Senate candidates share their plans for Bundy
THE LNP's first, second and third listed senate candidates for the upcoming federal election paid a visit to Bundaberg and say if elected, their priorities would be to grow jobs and encourage tourism.
Having spent the weekend in Bundaberg, candidates Paul Scarr, Susan McDonald and Gerard Rennick said they believed the growth of the port was a key to job creation.
"If agriculture can get the port going, we can expand on that," Mr Rennick said.
The candidates said developing a major agricultural export port would benefit not only the Wide Bay, but create jobs in a corridor between Bundaberg to the Darling Downs.
"I see vacant land (around the port), I see opportunity," Mr Scarr said.
The trio said if elected, they would use their resources to advocate for infrastructure such as freight rail links and the duplication of the Bruce Hwy north of Gympie that would support the growth of Bundaberg's port.
"The young people in Bundaberg deserve the same opportunities as the people in Brisbane have - to get work and to raise a family," Mr Scarr said.
"We want to make it easier, not harder, for young people.
"My concern is if Bill Shorten gets in, unionised labour will make it difficult to afford to employ people.
"We need to give opportunities to the young kids here."
Ms McDonald, who has a background in agriculture and retail, explained why they were interested in the region as senate candidates.
"As senators we'll be working hard for all of Queensland," she said.

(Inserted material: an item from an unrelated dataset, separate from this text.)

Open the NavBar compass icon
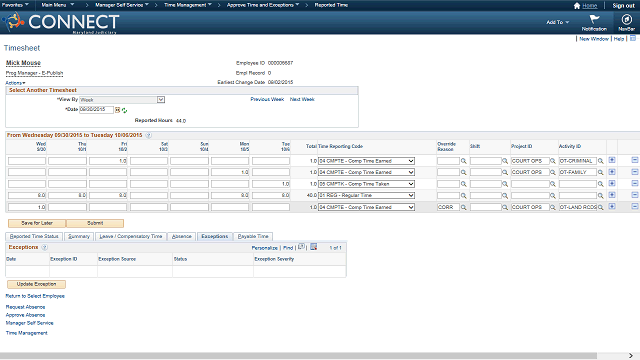click(626, 20)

"Senators can be advocates for industry and regions - the role is to provide the oversight of direction for the country - practical, sensible direction.
"We need to stand up and protect our people in the regions," Mr Rennick, who has a background in farming and finance, added.
The untapped potential of the area which could be utilised to address unemployment issues and create jobs was raised by the three.
Mr Scarr, a mining executive who says he has created myriad opportunities for the poor in Laos, says there is no reason the same principles can't be applied at home in Australia.
"In terms of tourism, there's a lot of great history in Bundy - agriculture, aviation, architecture, the river itself is beautiful as well and Bundaberg should be a destination," he said.
Mr Rennick said he wanted to see Queensland's tourism grow and return to its former glory when stars such as George Harrison owned holiday homes in the sunshine state.
"We need to start promoting tourism again," he said.
"The question is, is the State Government going to fix up the debacle with the Tobruk?"
Mr Rennick suggested Bundaberg's calmer beach waters should be marketed to our Asian neighbours.
Ms McDonald, who runs butcher shops, said she believed a key to ensuring long-term employment was to ensure local produce for export was being both grown and produced here.
"The important part is Australia doesn't just become the paddock," she said.
"It's important we do the value-adding here."
Ms McDonald said this would help ensure higher paid jobs were available in the region.
"At a retail level, we have to understand what the rest of the world wants, and Bundaberg does understand what the world wants."